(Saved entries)
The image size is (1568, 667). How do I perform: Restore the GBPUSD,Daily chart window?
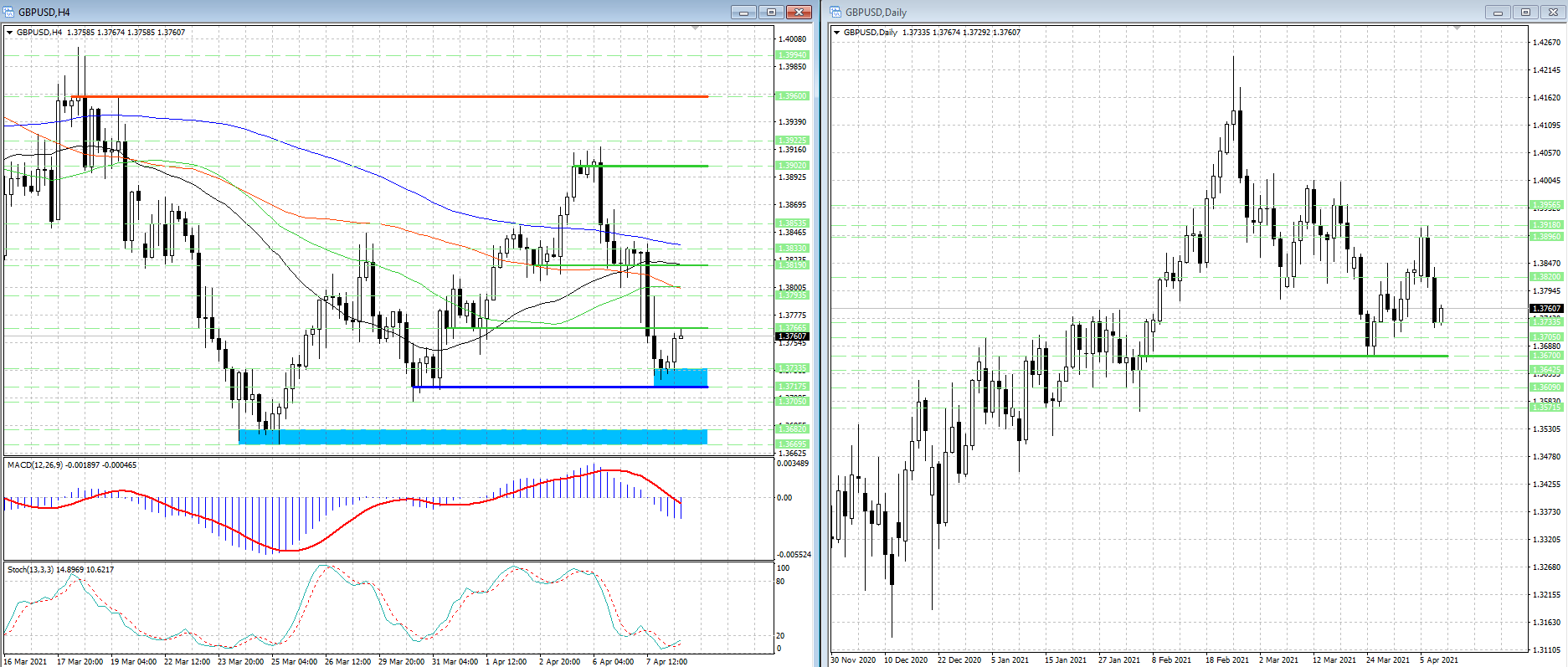pyautogui.click(x=1524, y=12)
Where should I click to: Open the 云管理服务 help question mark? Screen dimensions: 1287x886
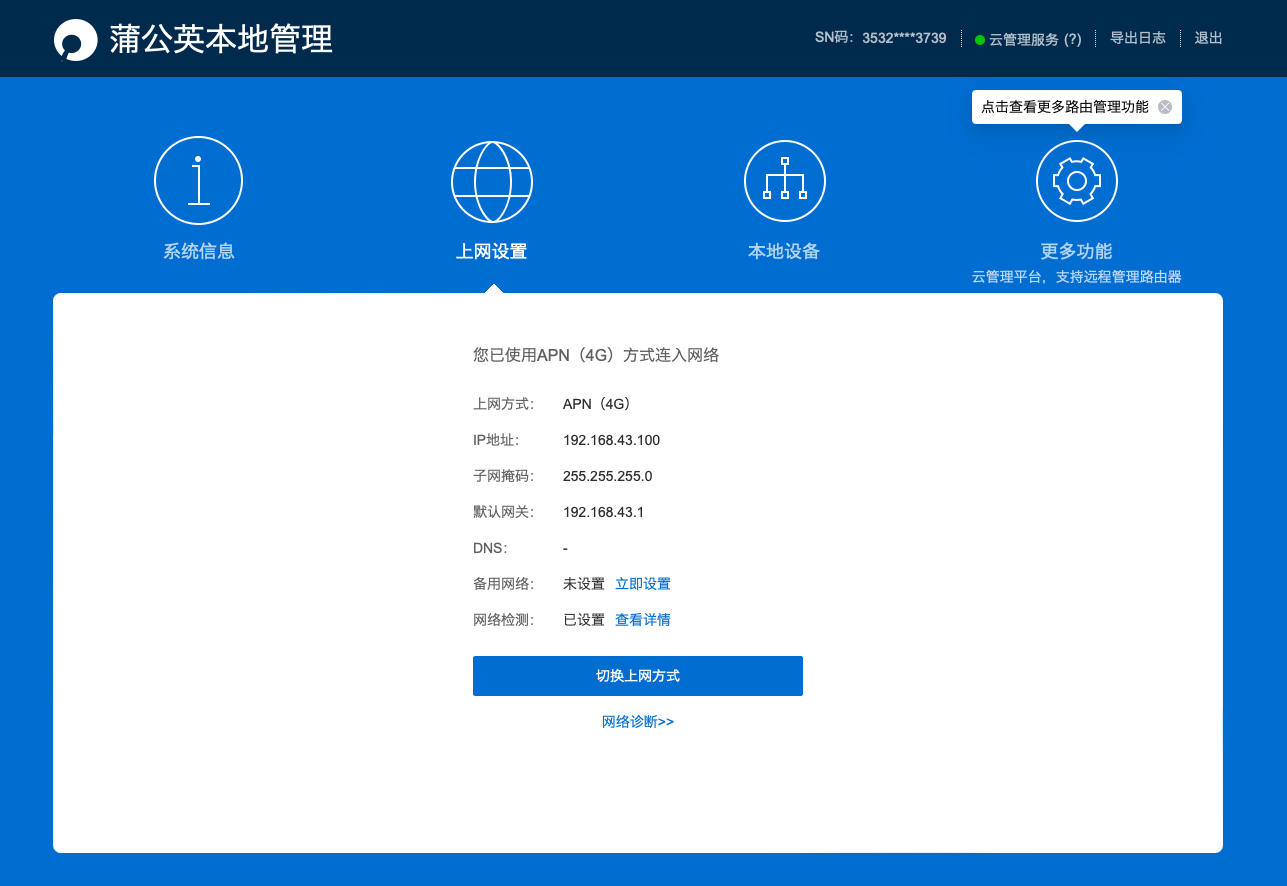1073,38
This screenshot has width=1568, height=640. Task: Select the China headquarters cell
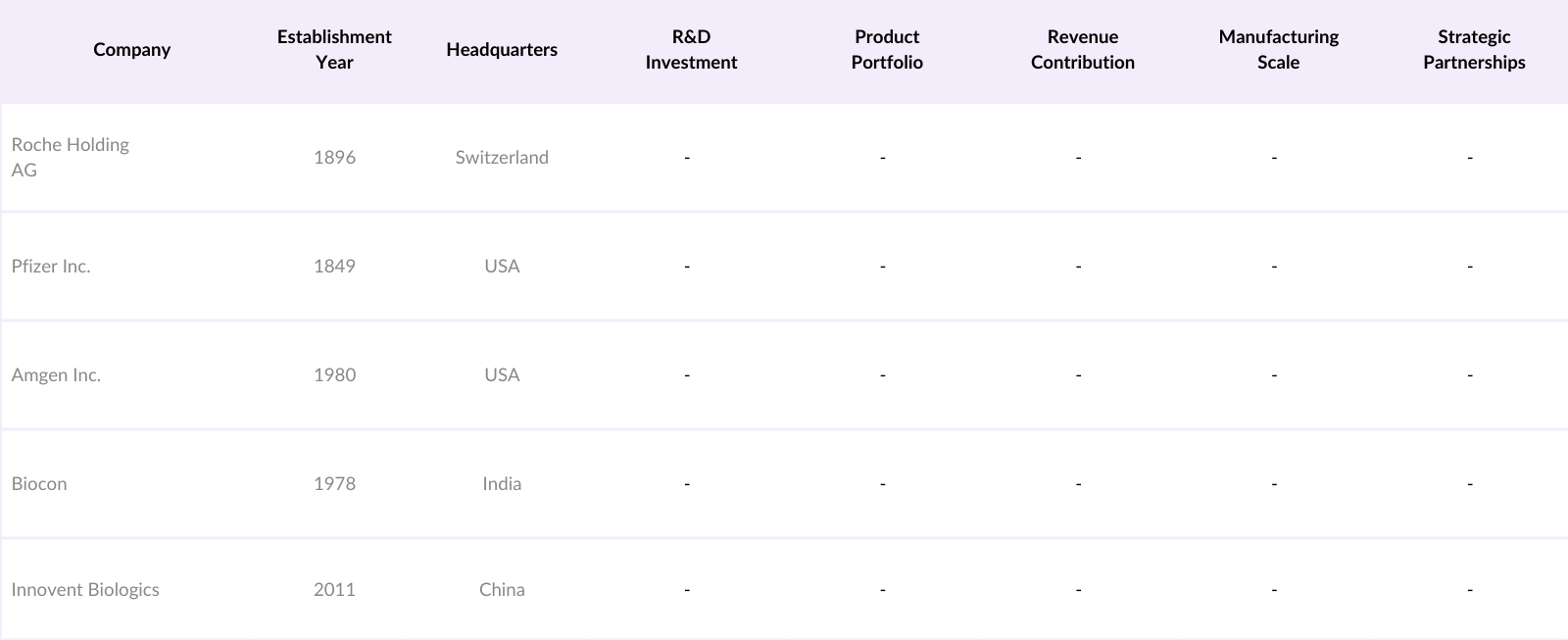(502, 590)
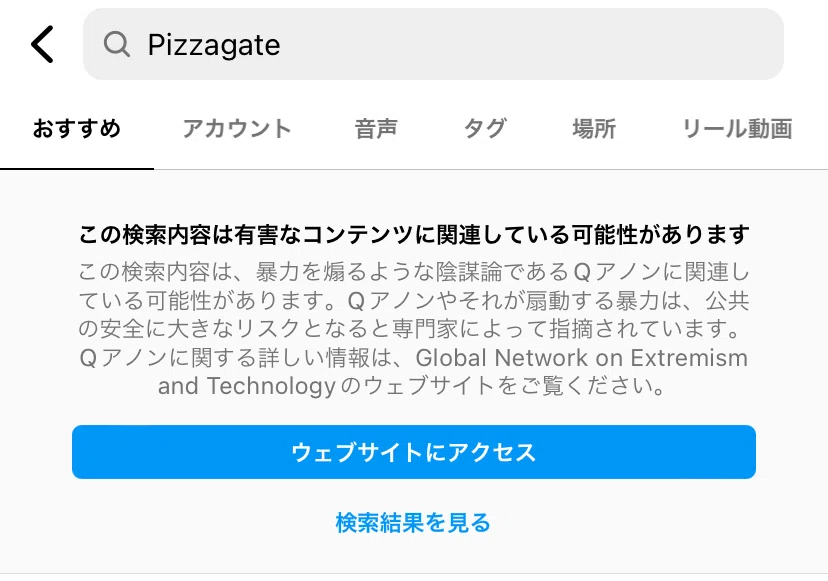828x581 pixels.
Task: Click the blue ウェブサイトにアクセス button
Action: [414, 452]
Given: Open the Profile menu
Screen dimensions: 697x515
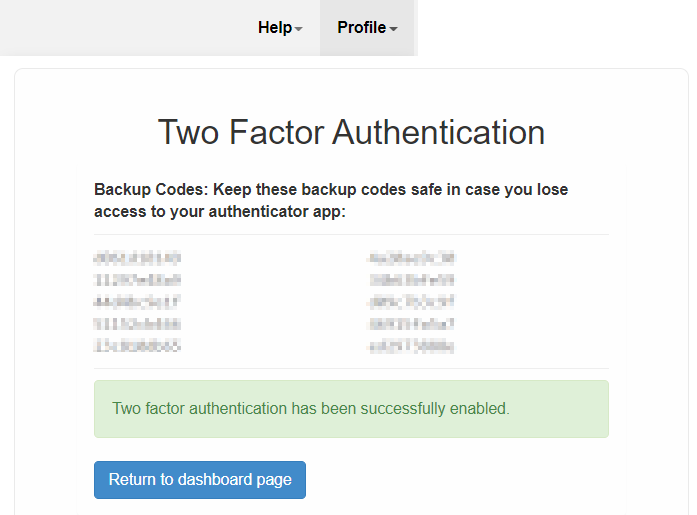Looking at the screenshot, I should coord(361,28).
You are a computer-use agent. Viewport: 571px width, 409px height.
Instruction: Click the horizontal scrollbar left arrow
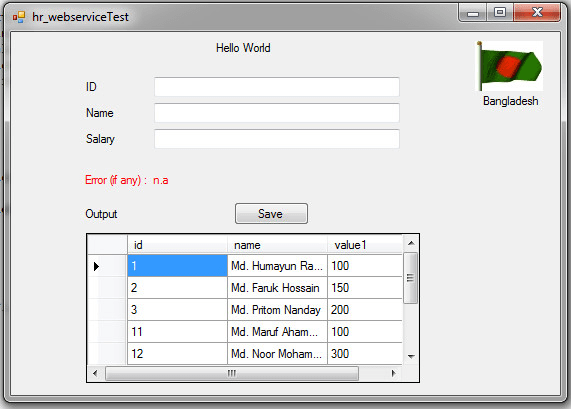pos(95,373)
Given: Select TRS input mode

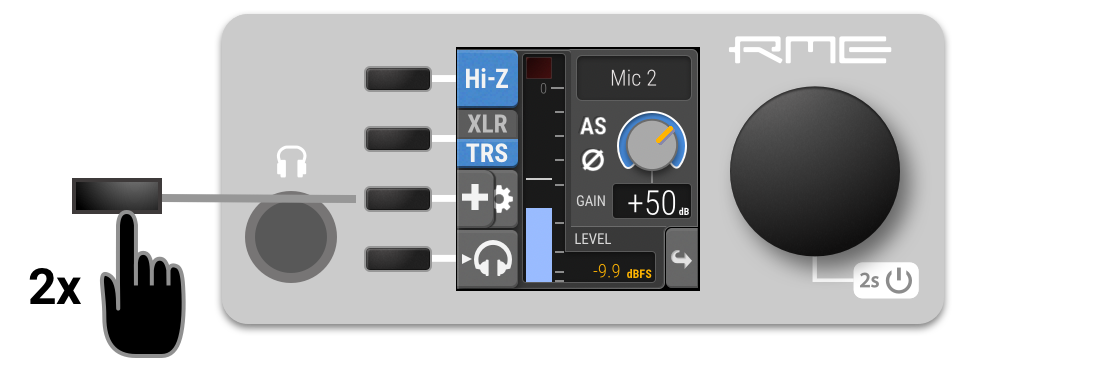Looking at the screenshot, I should point(487,152).
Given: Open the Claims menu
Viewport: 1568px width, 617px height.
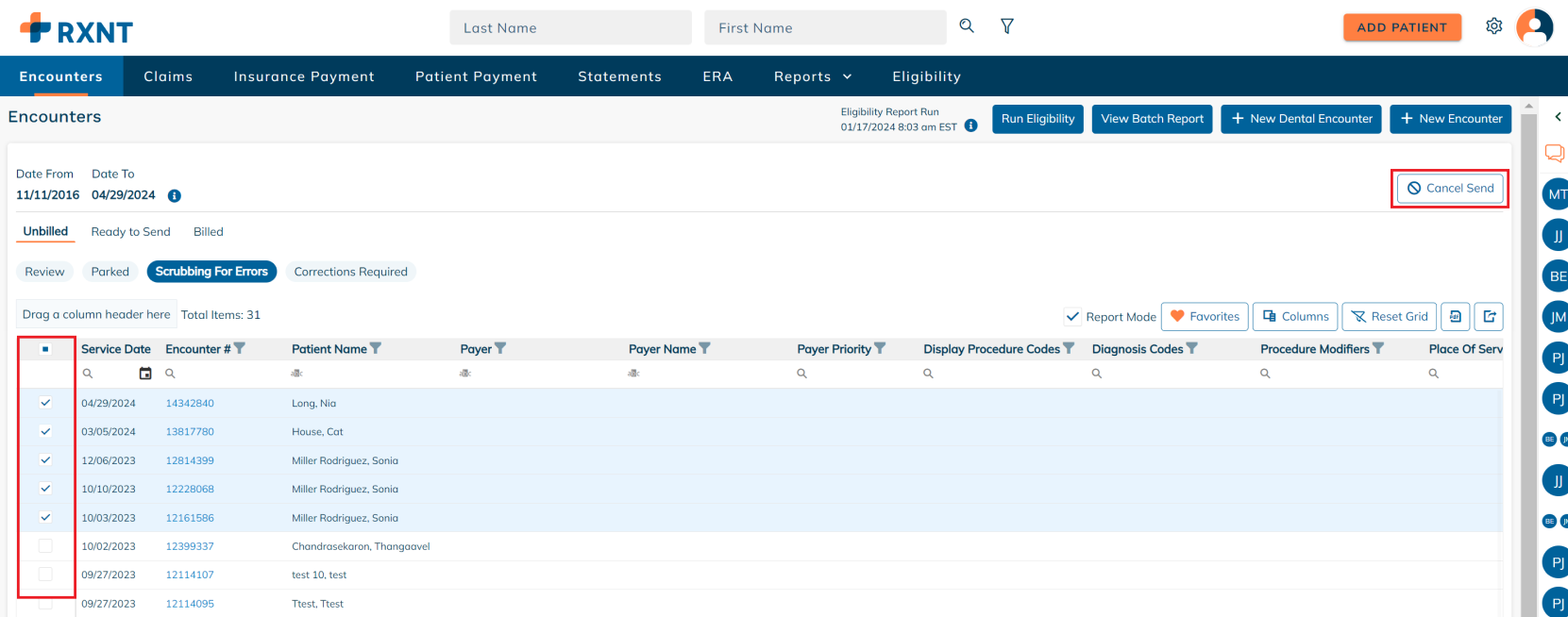Looking at the screenshot, I should [168, 76].
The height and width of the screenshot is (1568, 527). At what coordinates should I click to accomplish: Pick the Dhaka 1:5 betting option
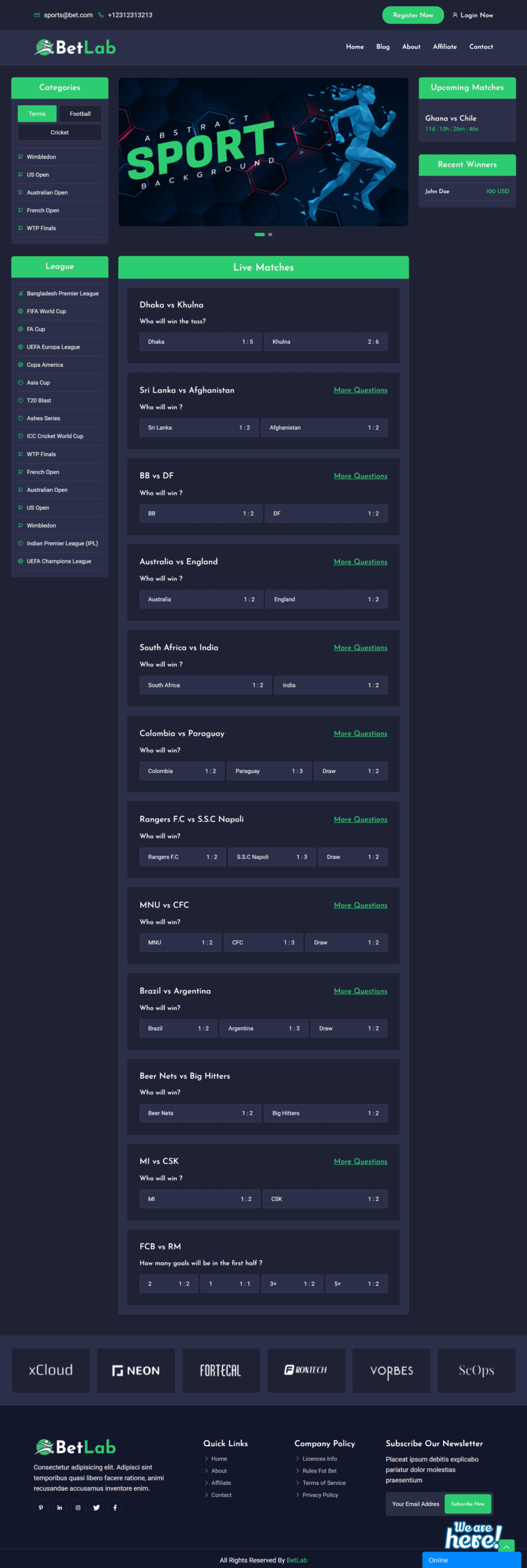pyautogui.click(x=200, y=342)
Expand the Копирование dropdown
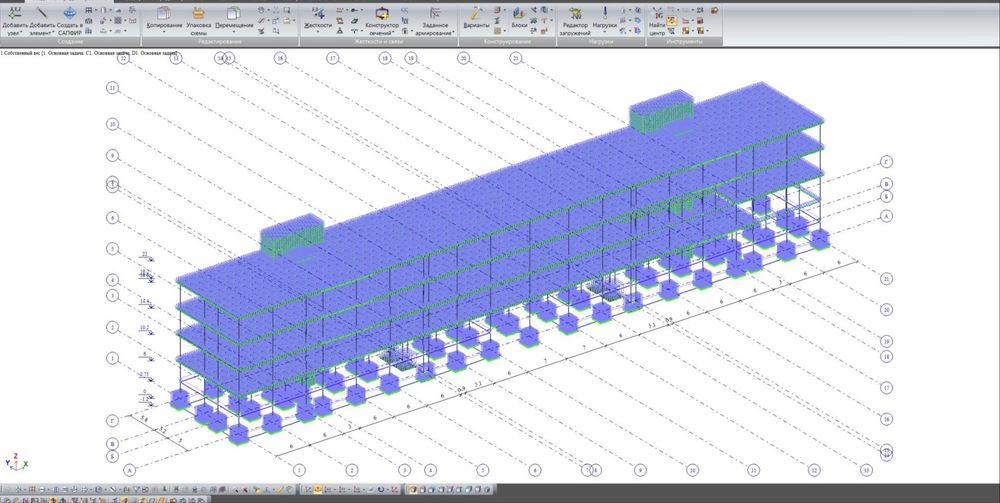Image resolution: width=1000 pixels, height=503 pixels. click(x=164, y=32)
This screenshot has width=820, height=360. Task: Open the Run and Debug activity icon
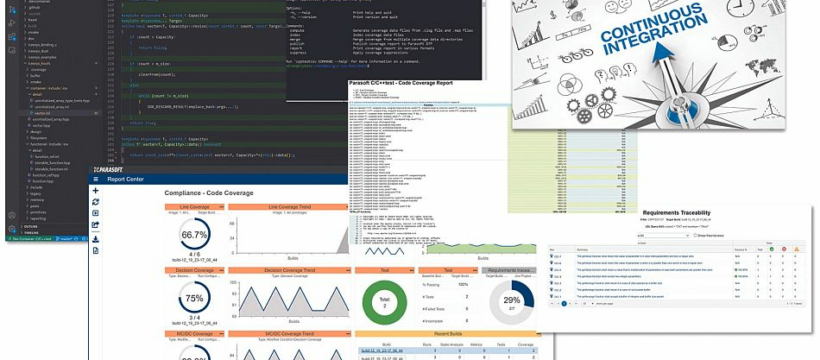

**DIRECTIONS FOR THIS TASK**.
Extract every line containing the string "menu" from the data above.

**EXERCISE OUTPUT**.
Given: Open the Profile menu
Given: Open the Claims menu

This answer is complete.